Monken took over the completely defeated CUSA Southern Miss Golden Eagles, where - to his eternal and genuine credit - rebuilt that program to 1, 3, then 9 wins within three years. He strangely voluntarily left that position to return to the NFL as Offensive Coordinator for Tampa Bay (2016-2018) and Cleveland (2019).

He then returned to college to be Kirby Smart’s OC, where they recruited former #1 overall recruit JT Daniels to finally helm Georgia’s most potent offense - only to have him beaten out by the former walk-on Bennett.

Why would he be successful at Purdue?

He’s experienced, he’s an offense-first guy, and even if he’s not been directly responsible for the development of underrated recruits into genuine college football superstars (usually showing up midway through their career), he’s crossed paths with enough of them to believe it’s not an accident.

Why could he flop at Purdue?

Georgia does not play the same sport at Purdue.

Lessons learned from the SEC’s latest college football juggernaut and emerging dynasty have almost no applicability to a program like Purdue, where every small advantage has to be milked into a long-term foundation.

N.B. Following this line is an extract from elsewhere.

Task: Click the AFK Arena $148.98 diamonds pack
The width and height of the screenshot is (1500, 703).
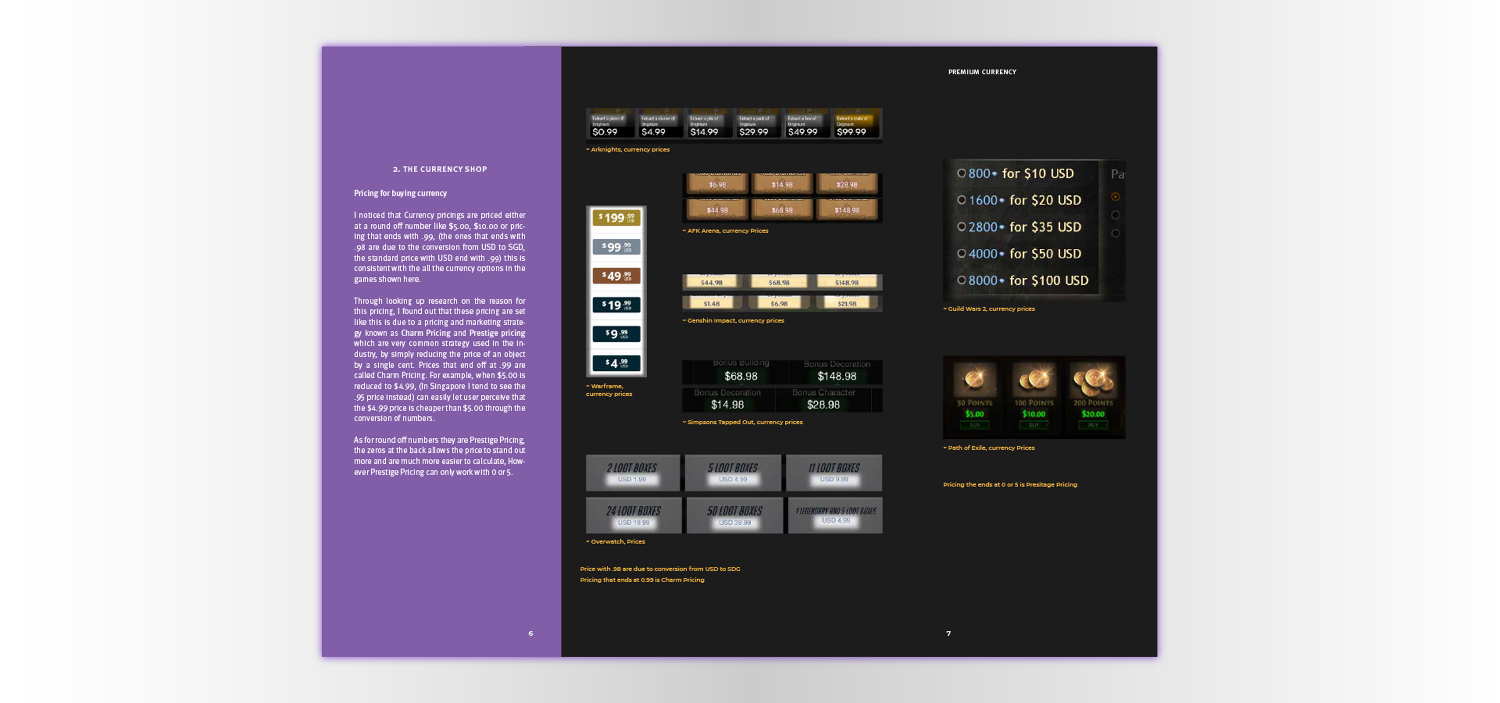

To be fair, he did this very well at Southern Miss. But it was only three years, it was in the CUSA, and it was before the transfer portal. While his career started in the Midwest, he hasn’t been at a college here in decades, and his name or demeanor does not seem to ring as particularly charismatic among the kids he’ll try to recruit.

Would he come to Purdue?

He makes $2 million as Georgia’s OC.

Two. Million. American. Dollars.

Georgia. Is not playing the same sport. As Purdue.

Though some rumors have hit the typical mills linking Monken to Purdue, it makes absolutely no sense for either party - unless Monken wants that sweet sweet Big Ten buyout money.

There’s no way Monken would ever be able to land a job better than Purdue - so why are we considering him? Why do we think his experiences - fortunate crossings with a very limited number of college football stars, and the last few years at one of the richest machines in the sport’s history - have any applicability at Purdue?

This would be the worst way that Purdue could use its newfound Big Ten / Power 2 money. The way to continue the success of Jeff Brohm isn’t to pretend we can mimic Georgia’s machine by hiring it’s offensive coordinator for the last two years, with no active connection to the area. (Kirby, by the way, has been building the Georgia Death Star for the past seven seasons.)

Do not fall for the brand name. Remember that the goal should be to find the best coach with the best track record that can be applied to Purdue’s place in college football, it’s current resources, and it’s stylistic history of success. Monken is not it.